**WHAT IS NEEDED**
Write every record out again exactly as shown below.

DATA EXCERPTS START

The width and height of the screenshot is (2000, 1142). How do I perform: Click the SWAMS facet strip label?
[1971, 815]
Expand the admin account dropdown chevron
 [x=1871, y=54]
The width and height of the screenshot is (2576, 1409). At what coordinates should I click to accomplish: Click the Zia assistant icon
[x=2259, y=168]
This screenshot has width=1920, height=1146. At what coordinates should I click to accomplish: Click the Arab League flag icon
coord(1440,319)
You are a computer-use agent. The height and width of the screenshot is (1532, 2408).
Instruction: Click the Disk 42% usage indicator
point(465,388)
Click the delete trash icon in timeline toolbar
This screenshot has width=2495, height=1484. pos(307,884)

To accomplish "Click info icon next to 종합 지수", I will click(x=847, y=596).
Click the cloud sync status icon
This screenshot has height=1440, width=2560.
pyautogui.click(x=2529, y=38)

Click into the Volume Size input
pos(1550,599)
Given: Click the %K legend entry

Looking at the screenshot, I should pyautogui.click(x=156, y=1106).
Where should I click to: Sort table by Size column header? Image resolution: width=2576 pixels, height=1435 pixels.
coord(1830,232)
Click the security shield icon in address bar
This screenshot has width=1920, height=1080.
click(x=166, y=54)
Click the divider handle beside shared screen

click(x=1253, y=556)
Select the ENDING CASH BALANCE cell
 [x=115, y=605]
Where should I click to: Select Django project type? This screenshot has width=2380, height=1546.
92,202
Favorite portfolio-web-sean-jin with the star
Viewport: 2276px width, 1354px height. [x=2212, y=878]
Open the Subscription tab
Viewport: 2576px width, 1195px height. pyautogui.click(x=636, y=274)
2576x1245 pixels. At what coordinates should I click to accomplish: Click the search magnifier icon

DATA EXCERPTS END

**TASK RESULT**
The width and height of the screenshot is (2000, 1142). How do I perform: Click the SWAMS facet strip label?
[1971, 815]
Expand the admin account dropdown chevron
 [x=1871, y=54]
The width and height of the screenshot is (2576, 1409). At what coordinates should I click to accomplish: Click the Zia assistant icon
[x=2259, y=168]
This screenshot has width=1920, height=1146. At what coordinates should I click to accomplish: Click the Arab League flag icon
coord(1440,319)
You are a computer-use agent. The height and width of the screenshot is (1532, 2408).
Instruction: Click the Disk 42% usage indicator
point(465,388)
Click the delete trash icon in timeline toolbar
This screenshot has width=2495, height=1484. pos(307,884)

To accomplish "Click info icon next to 종합 지수", I will click(x=847, y=596).
Click the cloud sync status icon
This screenshot has height=1440, width=2560.
pyautogui.click(x=2529, y=38)

Click into the Volume Size input
pos(1550,599)
Given: Click the %K legend entry

Looking at the screenshot, I should pyautogui.click(x=156, y=1106).
Where should I click to: Sort table by Size column header? Image resolution: width=2576 pixels, height=1435 pixels.
coord(1830,232)
Click the security shield icon in address bar
This screenshot has width=1920, height=1080.
click(x=166, y=54)
Click the divider handle beside shared screen

click(x=1253, y=556)
Select the ENDING CASH BALANCE cell
 [x=115, y=605]
Where should I click to: Select Django project type? This screenshot has width=2380, height=1546.
92,202
Favorite portfolio-web-sean-jin with the star
Viewport: 2276px width, 1354px height. [x=2212, y=878]
Open the Subscription tab
Viewport: 2576px width, 1195px height. pyautogui.click(x=636, y=274)
2576x1245 pixels. At what coordinates should I click to accomplish: Click the search magnifier icon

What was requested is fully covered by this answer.